> _Material for this exercise_:
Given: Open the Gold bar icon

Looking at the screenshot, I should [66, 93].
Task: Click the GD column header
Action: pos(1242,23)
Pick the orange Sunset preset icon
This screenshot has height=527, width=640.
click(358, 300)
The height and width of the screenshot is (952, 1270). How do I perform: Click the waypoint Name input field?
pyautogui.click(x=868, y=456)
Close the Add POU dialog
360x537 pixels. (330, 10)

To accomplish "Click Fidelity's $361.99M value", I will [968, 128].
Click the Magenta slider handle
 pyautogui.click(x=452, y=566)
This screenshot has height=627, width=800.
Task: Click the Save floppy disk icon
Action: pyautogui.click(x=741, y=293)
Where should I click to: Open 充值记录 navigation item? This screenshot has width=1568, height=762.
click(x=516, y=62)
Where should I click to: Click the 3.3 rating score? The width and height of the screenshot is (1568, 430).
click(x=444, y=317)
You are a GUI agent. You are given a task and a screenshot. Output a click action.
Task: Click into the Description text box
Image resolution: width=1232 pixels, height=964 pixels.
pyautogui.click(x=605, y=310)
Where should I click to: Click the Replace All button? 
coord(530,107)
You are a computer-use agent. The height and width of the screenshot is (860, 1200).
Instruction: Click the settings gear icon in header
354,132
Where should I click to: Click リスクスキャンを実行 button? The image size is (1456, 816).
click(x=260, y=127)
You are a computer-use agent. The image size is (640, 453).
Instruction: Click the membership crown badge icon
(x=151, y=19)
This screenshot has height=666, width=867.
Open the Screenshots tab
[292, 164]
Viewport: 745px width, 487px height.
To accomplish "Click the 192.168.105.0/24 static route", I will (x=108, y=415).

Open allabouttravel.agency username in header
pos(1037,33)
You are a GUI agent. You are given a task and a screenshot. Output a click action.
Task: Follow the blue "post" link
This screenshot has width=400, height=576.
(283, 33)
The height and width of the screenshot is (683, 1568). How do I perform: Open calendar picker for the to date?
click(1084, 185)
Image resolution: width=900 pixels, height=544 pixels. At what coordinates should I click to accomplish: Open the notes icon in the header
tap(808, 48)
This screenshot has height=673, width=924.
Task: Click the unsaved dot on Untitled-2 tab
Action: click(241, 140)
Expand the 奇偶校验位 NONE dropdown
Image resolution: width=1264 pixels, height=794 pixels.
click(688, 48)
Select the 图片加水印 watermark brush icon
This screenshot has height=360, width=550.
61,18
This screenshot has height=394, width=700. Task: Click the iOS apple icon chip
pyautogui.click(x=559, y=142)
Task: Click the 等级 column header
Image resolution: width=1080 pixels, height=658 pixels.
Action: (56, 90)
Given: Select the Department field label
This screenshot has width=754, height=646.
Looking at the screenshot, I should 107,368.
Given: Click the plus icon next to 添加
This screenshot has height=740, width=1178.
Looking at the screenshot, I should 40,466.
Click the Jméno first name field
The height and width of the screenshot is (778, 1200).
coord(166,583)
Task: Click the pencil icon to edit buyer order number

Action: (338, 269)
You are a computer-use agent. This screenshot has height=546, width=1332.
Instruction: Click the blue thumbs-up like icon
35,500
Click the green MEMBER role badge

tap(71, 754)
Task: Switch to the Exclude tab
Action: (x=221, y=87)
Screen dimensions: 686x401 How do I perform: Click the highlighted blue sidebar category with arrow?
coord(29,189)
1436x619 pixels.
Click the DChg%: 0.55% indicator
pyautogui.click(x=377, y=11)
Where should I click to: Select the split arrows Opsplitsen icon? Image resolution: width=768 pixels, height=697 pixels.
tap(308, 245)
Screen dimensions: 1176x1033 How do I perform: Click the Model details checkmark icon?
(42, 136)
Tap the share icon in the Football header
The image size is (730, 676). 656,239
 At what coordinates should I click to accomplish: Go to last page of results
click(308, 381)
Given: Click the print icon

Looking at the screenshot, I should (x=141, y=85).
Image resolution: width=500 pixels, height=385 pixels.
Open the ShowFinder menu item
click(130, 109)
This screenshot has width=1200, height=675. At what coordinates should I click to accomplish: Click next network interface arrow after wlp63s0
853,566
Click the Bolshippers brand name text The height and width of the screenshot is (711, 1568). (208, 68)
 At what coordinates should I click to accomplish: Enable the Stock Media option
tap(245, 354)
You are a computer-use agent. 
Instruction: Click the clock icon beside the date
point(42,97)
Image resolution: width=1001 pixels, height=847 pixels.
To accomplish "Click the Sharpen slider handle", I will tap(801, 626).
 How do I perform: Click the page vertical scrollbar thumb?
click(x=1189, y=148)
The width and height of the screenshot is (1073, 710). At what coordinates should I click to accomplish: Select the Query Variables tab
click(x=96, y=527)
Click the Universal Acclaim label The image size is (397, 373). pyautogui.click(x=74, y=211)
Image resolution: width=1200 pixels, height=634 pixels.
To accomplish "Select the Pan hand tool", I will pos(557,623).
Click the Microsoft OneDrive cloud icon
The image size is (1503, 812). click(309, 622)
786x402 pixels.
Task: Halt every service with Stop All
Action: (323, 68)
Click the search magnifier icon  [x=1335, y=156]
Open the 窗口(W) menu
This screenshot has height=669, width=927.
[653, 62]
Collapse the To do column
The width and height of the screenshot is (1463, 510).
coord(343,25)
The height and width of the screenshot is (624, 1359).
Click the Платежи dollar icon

> _Exercise directions_:
Tally the lines in the items above that contain the word "handle", and reply with the number alone.

> _Output below_:
2